Reaching forgotten islands

August 29, 2011 by Alyssa Miller, AOPA Online Managing Editor

I’ve always dreamed about visiting the Bahamas Islands. Romantic walks on the beach at sunset. You get the picture. I never dreamed that my first trip to the Bahamas would be as part of a disaster relief effort. Yet in less than 12 hours AOPA Staff Photographer Chris Rose and I will be participating in relief flights with Bahamas Habitat. A Baron and Aztec are just two of the aircraft that will be flying supplies over multiple days to Cat Island, Eleuthera, and Acklins Island.

The Bahamas were hard hit by Hurricane Irene, a category 3 storm, but attention quickly shifted from the Bahamas to the East Coast of the United States as many feared the devastation the hurricane would cause if it hit multiple highly populated areas along the coast.

According to Bahamas Habitat Aviation and Disaster Relief Coordinator Cameron King, no deaths were reported from the storm in the Bahamas. However, some of the smaller, non-tourist-attraction areas with weak or little infrastructure are suffering.

King says relief operations typically fall into three categories: “stop the bleeding,” as in major disasters such as the Haiti earthquake; “come up for air”; and the long-term rebuilding process. These relief flights to the Bahamas fall into the last category. King, who has flown many missions to Haiti, says it is a blessing that no lives were lost because of Hurricane Irene and that the greatest need right now is to meet basic human needs: food, water, and shelter. On some of the islands, there is no power and no way to sanitize drinking water. Since Aug. 26, Bahamas Habitat has been working with volunteer pilots to fly food, water, and materials to help create temporary fixes to damaged houses. Generators and roof tarps are essential. Acklins Island, one of the southern sparsely populated islands, was hardest hit and sustained major damage to nearly all of the homes.

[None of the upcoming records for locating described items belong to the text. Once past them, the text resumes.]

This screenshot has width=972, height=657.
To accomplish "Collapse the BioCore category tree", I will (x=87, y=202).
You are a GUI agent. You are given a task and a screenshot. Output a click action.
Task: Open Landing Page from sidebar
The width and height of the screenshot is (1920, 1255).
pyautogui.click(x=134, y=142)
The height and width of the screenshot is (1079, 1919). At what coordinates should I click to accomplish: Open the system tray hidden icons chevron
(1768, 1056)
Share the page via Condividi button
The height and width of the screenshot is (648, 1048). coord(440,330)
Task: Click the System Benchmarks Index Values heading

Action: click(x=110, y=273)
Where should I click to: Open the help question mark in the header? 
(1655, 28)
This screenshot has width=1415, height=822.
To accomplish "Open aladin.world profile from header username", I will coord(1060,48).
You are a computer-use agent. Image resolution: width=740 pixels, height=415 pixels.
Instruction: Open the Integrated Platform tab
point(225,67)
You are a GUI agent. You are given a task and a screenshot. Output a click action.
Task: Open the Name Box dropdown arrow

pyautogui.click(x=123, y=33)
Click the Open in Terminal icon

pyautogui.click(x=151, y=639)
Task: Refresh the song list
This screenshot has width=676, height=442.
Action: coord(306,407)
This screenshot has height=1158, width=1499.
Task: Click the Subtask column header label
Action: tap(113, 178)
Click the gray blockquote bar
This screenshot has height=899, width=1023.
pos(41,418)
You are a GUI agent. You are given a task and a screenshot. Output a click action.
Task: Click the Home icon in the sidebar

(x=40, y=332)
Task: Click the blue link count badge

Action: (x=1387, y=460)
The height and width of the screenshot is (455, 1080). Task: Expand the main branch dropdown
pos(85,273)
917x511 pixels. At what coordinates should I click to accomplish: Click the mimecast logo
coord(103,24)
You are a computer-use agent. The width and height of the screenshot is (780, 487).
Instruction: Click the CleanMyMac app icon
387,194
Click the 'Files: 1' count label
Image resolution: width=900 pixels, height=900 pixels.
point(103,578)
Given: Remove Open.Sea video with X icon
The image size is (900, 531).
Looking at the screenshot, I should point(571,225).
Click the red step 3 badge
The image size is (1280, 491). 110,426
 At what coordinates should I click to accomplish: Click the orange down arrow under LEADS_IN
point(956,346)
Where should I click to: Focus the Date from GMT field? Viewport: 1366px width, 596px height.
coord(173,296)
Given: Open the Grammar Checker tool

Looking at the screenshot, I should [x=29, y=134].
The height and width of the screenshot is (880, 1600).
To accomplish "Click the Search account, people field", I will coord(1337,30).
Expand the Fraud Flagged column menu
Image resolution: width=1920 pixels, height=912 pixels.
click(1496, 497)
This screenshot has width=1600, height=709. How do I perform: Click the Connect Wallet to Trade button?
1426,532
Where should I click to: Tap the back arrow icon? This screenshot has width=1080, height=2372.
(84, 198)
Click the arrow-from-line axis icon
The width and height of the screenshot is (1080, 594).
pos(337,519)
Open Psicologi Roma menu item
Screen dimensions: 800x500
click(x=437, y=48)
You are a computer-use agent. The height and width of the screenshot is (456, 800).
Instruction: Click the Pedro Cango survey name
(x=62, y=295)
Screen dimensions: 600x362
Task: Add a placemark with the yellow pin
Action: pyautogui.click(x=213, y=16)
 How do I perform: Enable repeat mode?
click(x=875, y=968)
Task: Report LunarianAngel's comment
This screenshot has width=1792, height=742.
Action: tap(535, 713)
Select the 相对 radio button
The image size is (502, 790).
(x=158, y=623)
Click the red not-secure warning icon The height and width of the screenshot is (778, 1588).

On Tuesday morning, Aug. 30, volunteer pilots and a work group will team up to deliver supplies to many locations and help on the ground with the cleanup effort. I’m looking forward to meeting these generous volunteers, like Jon Short, who is not short at all, King jokes, and Cowboy (that’s the only name King gives for him) who will help lead the first Bahamas Habitat work team on the islands. Both have helped with Haiti relief efforts. One group will be leaving Alabama at 2 a.m. Central Tuesday to arrive in time for the 7 a.m. meeting to get the day started.

This trip will be pretty much the opposite of what I had dreamed about the Bahamas; but participating in mission aviation and the relief effort will, no doubt, make my dream pale in comparison. I wouldn’t have it any other way.